The turnaround isn’t so much due to a change in pitch selection as it is in zone selection. His pitch type numbers throughout the season have looked largely similar. As far as zone coverage, though, he’s improved his approach. An article from Sports Illustrated’s Michael Beller detailed that zone coverage. As such, it’s no surprise that Marte’s contact numbers from June were miles better than the previous months. He had that 44.4% hard hit rate, along with a lower groundball rate. He also pulled the ball more, which is an interesting wrinkle.

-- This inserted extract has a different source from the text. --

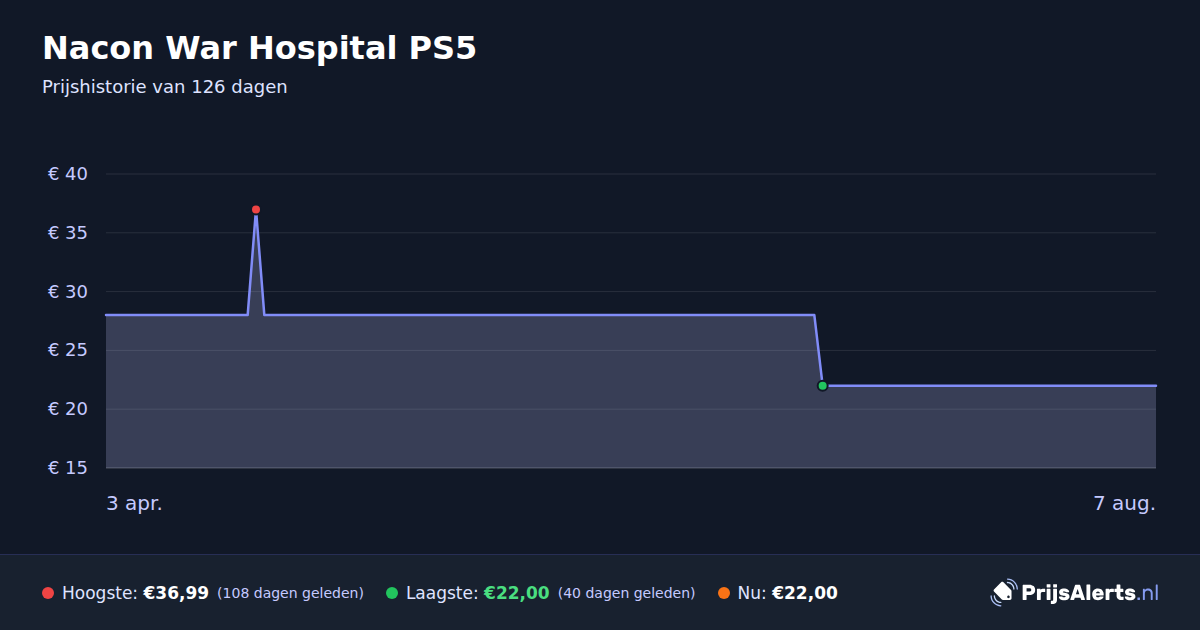
Task: Click the 108 dagen geleden text
Action: (290, 593)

Marte’s name was bandied about in one particular trade scenario involving Manny Machado. But with their hopes of landing the big fish on the trade market fading, the team would be better-suited to hang onto the 24-year-old. Obviously. As much as his in-season turnaround has been fun to watch, he really does have the skill set that can make him a building block for their infield.

He doesn’t walk a ton (just 7.4% for his career), but he doesn’t strike out much either. He’s only punching out at 12.2% this year, with a whiff rate of only 5.8%. His 87.7% contact rate ranks ninth among all qualifying position players. That’s a group of 165 players. As a high contact guy, the only thing you hope for more from Ketel Marte is some production on the power side. He’s sitting at a .182 ISO for the year, thanks to that scorching June. If he can stretch out a full season of something like that, you absolutely love a guy like that in your lineup. And he’s got the defensive chops, to boot.

Marte has proven to be a capable glove at both second base and shortstop. He has three Defensive Runs Saved between the two positions and has graded out positively at each this year. Long-term, it’s unclear which he’ll become more of a mainstay at. In Arizona, that’ll depend on Nick Ahmed‘s status, as he has two arbitration years left with the Diamondbacks.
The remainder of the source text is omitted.